Initial & boundary conditions

In this implementation we will consider natural Neumann boundary conditions for both \(\varphi\) and :math`sigma`, which means that the derivative in space of the two fields is zero along the entire boundary. This is an easy pick for FEniCS, since it will automatically apply this condition for us without requiring any command from the user.

As initial condition for \(\varphi\), according to the author [LST+17], we will define an elliptical tumor with the given semiaxes:

semiax_x = 100  # um
semiax_y = 150  # um

With FEniCS is not hard to define such a function leveraging the Expression class. However, given how common this initial condition is in cancer mathematical modeling, we provided our own built-in expression for defining a general elliptic field expression:

phi0 = EllipseField(center=np.array([0., 0.]),
                    semiax_x=semiax_x,
                    semiax_y=semiax_y,
                    inside_value=parameters.get_value("phi0_in"),
                    outside_value=parameters.get_value("phi0_out"))

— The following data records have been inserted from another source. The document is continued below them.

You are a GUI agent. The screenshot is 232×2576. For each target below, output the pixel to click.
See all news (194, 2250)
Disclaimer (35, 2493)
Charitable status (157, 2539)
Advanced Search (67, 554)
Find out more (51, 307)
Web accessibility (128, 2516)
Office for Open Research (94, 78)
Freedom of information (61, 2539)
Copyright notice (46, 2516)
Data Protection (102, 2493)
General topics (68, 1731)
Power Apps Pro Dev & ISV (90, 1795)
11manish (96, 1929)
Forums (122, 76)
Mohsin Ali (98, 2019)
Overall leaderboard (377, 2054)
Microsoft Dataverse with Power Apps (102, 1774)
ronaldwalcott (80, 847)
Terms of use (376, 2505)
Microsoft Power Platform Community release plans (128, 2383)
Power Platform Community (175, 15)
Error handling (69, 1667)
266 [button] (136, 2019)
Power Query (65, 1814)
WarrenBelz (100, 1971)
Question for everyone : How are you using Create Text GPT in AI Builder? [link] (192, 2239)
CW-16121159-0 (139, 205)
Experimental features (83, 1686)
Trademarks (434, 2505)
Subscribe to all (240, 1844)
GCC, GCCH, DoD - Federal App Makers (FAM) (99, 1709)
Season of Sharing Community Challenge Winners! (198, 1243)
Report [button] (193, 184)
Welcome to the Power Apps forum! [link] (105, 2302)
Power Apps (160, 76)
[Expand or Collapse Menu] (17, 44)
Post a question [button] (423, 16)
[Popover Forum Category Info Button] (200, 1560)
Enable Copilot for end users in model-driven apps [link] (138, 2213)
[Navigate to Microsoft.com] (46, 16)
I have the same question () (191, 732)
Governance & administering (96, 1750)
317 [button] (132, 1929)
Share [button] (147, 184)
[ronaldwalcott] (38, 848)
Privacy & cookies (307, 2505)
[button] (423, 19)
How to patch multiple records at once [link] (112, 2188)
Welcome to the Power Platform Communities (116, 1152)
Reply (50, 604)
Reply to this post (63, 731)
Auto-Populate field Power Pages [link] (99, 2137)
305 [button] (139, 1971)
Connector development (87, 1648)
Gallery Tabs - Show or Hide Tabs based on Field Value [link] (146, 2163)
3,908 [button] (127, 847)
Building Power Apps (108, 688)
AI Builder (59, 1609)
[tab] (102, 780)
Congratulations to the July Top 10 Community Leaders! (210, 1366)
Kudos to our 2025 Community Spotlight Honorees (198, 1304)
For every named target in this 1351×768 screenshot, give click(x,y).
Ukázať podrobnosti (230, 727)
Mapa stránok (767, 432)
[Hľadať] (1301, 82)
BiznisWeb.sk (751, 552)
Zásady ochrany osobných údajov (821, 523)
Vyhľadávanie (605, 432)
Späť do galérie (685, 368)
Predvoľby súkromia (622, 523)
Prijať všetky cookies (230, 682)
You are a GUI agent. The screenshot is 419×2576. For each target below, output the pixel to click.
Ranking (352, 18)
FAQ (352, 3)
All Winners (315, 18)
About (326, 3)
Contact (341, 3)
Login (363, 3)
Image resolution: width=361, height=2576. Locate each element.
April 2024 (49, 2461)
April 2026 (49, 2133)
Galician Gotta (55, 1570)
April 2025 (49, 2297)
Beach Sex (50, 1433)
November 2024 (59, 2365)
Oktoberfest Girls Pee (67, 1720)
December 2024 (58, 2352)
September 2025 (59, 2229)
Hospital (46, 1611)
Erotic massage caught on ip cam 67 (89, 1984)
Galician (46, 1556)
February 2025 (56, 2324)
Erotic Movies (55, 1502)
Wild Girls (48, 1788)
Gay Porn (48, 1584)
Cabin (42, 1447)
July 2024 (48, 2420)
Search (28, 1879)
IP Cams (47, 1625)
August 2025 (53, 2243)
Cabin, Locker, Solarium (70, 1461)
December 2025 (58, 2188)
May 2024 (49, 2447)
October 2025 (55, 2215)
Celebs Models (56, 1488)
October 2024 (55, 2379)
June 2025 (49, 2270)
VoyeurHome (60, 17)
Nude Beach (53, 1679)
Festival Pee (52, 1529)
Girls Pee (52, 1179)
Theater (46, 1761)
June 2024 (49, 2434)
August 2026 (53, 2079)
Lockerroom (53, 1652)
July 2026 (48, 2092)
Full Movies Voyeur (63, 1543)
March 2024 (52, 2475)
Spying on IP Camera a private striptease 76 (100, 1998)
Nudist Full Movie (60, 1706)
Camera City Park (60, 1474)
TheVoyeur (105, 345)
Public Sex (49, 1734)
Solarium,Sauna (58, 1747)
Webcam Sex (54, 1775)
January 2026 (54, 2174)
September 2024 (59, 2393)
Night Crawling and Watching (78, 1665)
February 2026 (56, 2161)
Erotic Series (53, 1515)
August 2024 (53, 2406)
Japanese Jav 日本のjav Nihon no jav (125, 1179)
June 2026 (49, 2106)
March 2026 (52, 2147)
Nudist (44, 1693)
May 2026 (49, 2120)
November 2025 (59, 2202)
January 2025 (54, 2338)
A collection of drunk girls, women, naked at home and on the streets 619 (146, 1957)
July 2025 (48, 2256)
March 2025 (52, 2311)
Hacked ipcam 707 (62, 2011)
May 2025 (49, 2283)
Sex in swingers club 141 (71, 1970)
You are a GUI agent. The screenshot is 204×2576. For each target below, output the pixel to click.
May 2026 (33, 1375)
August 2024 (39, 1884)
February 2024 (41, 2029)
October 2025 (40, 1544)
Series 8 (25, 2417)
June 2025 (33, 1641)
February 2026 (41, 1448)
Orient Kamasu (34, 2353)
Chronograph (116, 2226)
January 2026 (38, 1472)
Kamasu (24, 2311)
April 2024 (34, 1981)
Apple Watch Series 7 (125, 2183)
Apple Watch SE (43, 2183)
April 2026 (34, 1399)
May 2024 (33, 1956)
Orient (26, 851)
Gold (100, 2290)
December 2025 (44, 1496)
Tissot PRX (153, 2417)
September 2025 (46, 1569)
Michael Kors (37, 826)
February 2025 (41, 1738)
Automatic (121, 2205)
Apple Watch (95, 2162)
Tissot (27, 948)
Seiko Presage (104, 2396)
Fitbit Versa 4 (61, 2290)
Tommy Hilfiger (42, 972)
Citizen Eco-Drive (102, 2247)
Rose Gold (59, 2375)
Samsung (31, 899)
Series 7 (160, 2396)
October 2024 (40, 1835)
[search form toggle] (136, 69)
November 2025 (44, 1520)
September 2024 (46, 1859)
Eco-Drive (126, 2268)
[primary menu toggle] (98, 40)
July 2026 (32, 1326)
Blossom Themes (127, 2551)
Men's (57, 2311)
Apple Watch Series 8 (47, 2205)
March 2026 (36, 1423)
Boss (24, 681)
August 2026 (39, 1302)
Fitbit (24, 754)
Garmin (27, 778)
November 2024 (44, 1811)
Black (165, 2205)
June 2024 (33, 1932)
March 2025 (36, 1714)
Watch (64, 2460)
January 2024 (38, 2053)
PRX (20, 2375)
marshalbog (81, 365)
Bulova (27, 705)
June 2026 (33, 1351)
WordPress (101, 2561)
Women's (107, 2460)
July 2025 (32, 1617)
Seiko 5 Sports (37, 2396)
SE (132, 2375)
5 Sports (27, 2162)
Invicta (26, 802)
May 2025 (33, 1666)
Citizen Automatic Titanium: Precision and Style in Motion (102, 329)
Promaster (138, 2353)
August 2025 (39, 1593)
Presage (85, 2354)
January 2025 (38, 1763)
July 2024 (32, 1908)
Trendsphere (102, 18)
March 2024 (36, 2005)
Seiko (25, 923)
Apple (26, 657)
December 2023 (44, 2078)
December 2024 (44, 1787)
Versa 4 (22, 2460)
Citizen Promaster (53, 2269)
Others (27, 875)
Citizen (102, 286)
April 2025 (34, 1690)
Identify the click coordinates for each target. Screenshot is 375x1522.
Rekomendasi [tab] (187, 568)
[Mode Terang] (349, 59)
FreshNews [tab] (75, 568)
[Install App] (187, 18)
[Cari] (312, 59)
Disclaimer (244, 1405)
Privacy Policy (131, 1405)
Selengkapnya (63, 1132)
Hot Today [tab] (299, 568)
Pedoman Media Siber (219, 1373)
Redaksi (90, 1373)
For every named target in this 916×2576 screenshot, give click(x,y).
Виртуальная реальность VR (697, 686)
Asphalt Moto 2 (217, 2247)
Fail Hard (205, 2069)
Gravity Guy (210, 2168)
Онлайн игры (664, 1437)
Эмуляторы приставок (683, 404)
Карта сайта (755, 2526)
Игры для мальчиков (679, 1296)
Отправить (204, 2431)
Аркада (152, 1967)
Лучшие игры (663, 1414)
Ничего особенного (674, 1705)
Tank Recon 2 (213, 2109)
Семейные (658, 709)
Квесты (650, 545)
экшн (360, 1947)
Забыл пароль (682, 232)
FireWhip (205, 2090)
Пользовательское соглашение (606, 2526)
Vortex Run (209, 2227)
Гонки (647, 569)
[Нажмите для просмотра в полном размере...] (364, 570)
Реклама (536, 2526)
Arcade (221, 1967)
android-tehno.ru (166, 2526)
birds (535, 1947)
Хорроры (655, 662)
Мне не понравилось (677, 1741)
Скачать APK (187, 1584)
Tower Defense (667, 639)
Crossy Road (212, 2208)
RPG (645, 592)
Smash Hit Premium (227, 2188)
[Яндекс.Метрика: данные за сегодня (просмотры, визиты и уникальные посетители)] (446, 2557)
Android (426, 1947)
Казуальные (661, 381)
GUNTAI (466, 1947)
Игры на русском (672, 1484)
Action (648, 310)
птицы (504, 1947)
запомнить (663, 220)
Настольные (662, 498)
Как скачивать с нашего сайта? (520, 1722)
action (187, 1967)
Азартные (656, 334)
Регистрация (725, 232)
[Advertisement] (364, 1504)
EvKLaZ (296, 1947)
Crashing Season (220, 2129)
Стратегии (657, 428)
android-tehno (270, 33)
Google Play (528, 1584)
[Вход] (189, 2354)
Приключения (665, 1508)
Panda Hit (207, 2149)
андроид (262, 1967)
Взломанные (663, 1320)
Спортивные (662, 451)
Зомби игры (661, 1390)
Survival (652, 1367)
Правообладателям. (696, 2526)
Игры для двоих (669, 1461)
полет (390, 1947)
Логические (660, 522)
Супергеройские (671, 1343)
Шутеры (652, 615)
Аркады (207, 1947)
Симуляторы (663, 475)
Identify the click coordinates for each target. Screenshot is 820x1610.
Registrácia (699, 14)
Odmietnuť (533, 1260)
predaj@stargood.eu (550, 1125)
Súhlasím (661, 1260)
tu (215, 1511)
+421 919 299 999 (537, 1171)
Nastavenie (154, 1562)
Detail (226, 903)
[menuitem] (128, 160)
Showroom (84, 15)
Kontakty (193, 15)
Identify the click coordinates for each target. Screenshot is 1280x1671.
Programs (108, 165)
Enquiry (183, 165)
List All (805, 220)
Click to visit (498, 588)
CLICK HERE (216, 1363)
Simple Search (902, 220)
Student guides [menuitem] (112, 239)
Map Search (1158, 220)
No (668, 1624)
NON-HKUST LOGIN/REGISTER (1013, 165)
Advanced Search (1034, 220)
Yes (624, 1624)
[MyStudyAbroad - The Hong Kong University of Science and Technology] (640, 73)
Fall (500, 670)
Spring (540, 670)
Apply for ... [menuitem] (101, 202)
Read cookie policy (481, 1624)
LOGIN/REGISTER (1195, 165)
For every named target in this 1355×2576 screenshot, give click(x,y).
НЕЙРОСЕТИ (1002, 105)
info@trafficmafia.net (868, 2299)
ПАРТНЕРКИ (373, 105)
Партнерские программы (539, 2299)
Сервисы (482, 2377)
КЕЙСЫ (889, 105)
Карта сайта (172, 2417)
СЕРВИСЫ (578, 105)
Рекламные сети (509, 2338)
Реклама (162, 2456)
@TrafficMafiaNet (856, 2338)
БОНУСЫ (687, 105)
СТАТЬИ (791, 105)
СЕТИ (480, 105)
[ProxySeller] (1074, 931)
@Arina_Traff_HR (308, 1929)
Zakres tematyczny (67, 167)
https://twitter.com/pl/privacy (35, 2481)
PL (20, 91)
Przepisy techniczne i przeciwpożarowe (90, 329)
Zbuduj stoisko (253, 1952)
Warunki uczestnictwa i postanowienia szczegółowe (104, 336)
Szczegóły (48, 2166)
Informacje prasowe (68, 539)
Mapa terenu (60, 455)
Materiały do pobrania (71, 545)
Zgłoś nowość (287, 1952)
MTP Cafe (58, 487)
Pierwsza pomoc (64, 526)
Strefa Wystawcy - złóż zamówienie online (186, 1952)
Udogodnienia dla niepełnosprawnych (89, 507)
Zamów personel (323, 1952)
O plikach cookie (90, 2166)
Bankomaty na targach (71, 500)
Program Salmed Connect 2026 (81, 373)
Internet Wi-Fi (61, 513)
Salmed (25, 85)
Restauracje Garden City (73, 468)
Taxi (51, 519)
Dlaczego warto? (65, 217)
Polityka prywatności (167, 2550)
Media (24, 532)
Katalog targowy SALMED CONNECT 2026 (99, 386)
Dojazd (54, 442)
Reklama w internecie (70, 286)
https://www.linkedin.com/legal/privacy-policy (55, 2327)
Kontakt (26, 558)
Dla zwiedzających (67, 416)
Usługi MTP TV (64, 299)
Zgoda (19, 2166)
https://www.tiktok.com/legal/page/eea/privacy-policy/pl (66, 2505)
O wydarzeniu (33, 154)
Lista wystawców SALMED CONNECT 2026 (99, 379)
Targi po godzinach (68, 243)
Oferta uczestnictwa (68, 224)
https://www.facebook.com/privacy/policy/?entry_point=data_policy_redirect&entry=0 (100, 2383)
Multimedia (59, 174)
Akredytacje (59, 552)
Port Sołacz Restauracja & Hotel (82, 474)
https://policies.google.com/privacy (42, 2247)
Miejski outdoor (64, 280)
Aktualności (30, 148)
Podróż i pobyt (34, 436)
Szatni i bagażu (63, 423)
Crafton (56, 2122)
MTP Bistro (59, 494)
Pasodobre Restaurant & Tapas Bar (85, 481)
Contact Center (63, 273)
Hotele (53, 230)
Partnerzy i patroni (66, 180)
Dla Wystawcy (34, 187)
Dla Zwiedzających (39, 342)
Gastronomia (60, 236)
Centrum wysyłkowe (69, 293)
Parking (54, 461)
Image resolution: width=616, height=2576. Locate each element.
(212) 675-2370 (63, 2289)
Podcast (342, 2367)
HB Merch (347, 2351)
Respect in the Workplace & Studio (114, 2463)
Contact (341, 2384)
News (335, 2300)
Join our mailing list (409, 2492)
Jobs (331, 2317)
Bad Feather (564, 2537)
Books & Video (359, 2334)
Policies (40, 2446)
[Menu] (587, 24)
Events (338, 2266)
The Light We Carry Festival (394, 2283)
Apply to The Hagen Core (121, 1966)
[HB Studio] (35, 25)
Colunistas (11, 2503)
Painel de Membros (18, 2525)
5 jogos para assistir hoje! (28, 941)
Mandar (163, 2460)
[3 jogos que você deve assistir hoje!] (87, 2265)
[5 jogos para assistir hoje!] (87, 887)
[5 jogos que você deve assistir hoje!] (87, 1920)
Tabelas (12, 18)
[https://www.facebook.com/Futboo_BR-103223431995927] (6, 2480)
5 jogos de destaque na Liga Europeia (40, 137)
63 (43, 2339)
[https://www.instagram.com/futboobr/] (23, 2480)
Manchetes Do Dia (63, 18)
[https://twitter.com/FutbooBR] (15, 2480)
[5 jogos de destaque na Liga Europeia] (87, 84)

Which can be then interpolated in our function space.

The interpolation can be done simply calling the FEniCS method interpolate, which takes as arguments the expression to be interpolated and the function space where to do the interpolation. Notice that, since the function space we defined is mixed, we must choose one of the sub-field to define the function.

phi0 = fenics.interpolate(phi0, function_space.sub(0).collapse())

Notice also that since the mixed function space is defined by two identical function spaces, it makes no difference to pick sub(0) or sub(1).

Then, we can save the initial condition of the \(\varphi\) field in the .xdmf file we defined at the beginning:

phi_xdmf.write(phi0, 0)

Finally, after having defined the initial condition for \(\varphi\), let’s define the initial for \(\sigma\). Following the hypothesis of original author [LST+17], we will assume a nutrient distribution that is 0.2 inside the cancer and 1. outside. So, we can define this distribution similarly to what we just did for phi0:

sigma0 = EllipseField(center=np.array([0., 0.]),
                      semiax_x=semiax_x,
                      semiax_y=semiax_y,
                      inside_value=parameters.get_value("sigma0_in"),
                      outside_value=parameters.get_value("sigma0_out"))
sigma0 = fenics.interpolate(sigma0, function_space.sub(0).collapse())
sigma_xdmf.write(sigma0, 0)

Weak form definition

After having defined the initial conditions for the system, we continue with the definition of the weak form of the system itself.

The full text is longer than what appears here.